# Sticky  FF Guide to meeting up with online buddies



## Mel (Jan 1, 2002)

*Fertility Friends guide to meeting online buddies - both old and new!*​
[red]*Disclaimer and reminder!*
If members post and/or disclose to other member any confidential information about themselves then members do so entirely at their own risk.

You should not assume that the information supplied by members contained in any profile, post or instant message is necessarily correct and accurate. Fertility Friends do not have an opportunity to check that information supplied by members is correct and not misleading.

Fertility Friends do not make any representation or warranty that the information posted by members is accurate and Fertility Friends are not under any obligation to verify any information supplied by members.

Should you arrange any meetings with any member through your use of Fertility Friends then you do so at your own risk. Members should take reasonable precautions to ensure their safety.[/red]

*GUIDE TO MEETING OTHER MEMBERS*

Remember, when you meet someone for the first time they are still a stranger whether you have been introduced via the Internet or not.

Fertility Friends does not want to discourage or scare members from meeting with other members, face-to-face meetings can often be a source of much support and friendship, but Fertility Friends encourages all members to consider their personal safety before arranging or attending any face-to-face meetings.

Should you arrange any meetings with any member through your use of Fertility Friends then you do so entirely at your own risk. Members should take reasonable precautions to ensure their safety.

To assist our members Fertility Friends has produced the following guidance to give you useful tips and information to help improve your personal safety. These tips are suggestions only and should not be regarded as comprehensive sources of advice.

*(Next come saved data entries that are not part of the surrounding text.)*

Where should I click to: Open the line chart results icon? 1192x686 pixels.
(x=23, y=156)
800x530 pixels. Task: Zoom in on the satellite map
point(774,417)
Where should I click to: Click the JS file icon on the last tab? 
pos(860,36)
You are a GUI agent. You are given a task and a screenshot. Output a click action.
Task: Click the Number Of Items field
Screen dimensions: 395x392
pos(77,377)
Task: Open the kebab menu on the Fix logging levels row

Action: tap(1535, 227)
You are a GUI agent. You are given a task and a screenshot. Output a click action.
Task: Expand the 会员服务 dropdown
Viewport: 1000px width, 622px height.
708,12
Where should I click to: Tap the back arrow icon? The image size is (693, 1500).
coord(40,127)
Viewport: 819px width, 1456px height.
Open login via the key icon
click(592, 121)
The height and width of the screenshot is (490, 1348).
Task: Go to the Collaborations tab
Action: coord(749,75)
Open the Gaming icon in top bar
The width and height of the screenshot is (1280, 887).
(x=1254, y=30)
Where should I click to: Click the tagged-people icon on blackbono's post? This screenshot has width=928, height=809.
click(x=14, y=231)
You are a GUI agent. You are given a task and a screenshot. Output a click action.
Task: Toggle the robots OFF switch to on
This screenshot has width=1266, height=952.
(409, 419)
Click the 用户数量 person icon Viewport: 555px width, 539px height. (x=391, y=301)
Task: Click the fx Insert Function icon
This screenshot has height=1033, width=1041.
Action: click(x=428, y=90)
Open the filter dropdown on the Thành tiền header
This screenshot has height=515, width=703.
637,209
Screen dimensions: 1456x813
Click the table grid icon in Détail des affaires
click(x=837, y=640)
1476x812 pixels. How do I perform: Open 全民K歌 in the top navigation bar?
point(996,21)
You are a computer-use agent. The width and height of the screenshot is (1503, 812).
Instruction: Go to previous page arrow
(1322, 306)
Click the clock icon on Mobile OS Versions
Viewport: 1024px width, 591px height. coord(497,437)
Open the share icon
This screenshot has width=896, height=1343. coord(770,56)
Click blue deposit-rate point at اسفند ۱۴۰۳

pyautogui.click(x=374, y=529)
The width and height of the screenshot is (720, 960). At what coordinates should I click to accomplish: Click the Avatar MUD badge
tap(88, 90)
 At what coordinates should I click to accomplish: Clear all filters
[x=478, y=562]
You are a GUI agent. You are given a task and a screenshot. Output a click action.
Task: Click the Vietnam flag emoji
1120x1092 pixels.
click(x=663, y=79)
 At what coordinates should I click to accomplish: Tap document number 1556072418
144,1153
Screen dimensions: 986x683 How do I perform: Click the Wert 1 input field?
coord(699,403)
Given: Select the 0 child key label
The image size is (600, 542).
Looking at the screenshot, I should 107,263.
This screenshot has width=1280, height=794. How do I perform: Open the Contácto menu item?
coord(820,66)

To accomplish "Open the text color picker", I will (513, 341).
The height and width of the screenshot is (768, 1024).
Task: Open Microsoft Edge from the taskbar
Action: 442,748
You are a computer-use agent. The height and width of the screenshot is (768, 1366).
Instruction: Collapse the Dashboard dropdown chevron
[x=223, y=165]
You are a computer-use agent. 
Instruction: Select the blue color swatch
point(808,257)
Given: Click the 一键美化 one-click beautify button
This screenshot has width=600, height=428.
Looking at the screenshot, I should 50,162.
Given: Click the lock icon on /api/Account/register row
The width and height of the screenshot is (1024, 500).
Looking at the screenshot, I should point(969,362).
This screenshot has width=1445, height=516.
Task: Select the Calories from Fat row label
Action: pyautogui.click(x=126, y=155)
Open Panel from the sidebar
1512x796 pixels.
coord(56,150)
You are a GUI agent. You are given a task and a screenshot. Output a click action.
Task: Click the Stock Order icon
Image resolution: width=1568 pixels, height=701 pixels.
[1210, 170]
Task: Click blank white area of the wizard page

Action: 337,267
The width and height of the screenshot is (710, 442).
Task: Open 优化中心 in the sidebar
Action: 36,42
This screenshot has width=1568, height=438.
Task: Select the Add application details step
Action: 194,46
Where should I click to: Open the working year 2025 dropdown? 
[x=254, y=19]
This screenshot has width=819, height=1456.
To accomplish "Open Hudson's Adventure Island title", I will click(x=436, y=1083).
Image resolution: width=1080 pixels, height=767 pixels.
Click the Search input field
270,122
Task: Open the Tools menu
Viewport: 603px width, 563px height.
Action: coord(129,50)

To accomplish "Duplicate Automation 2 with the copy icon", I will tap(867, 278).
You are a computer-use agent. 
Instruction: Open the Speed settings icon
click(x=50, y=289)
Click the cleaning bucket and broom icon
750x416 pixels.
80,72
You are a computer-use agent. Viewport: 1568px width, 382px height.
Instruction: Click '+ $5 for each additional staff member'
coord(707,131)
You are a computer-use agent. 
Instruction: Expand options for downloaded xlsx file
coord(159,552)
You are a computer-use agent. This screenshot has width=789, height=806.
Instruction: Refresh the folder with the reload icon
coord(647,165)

Do not give out personal details, such as full name, address, phone numbers or any other information that could be used to identify you straightaway. Take time to learn more about members before giving out this information. Exercise caution and common sense.

When meeting up for the first time - try to do so in groups.

Always meet in a public place that you know well.

Always meet in daylight hours.

Initially do not arrange for another member to pick you up from home and do not accept a lift home from a member if you feel uncomfortable about it.

Ensure someone you know, a friend or family member, knows the details of your meet. Let them know where you are going, what time you are going, who you are meeting and what time you are expected back. Arrange to call them when you arrive and when you leave. Consider a code word if you require assistance or feel threatened.

Ensure you are contactable. Take a mobile telephone, ensure it is fully charged and has credit.

Try to take a friend along, at least at the beginning.

Carry a personal alarm and ensure you know how to use it.

Trust your instincts at all times - they are often right.

Be sensible and be safe.


----------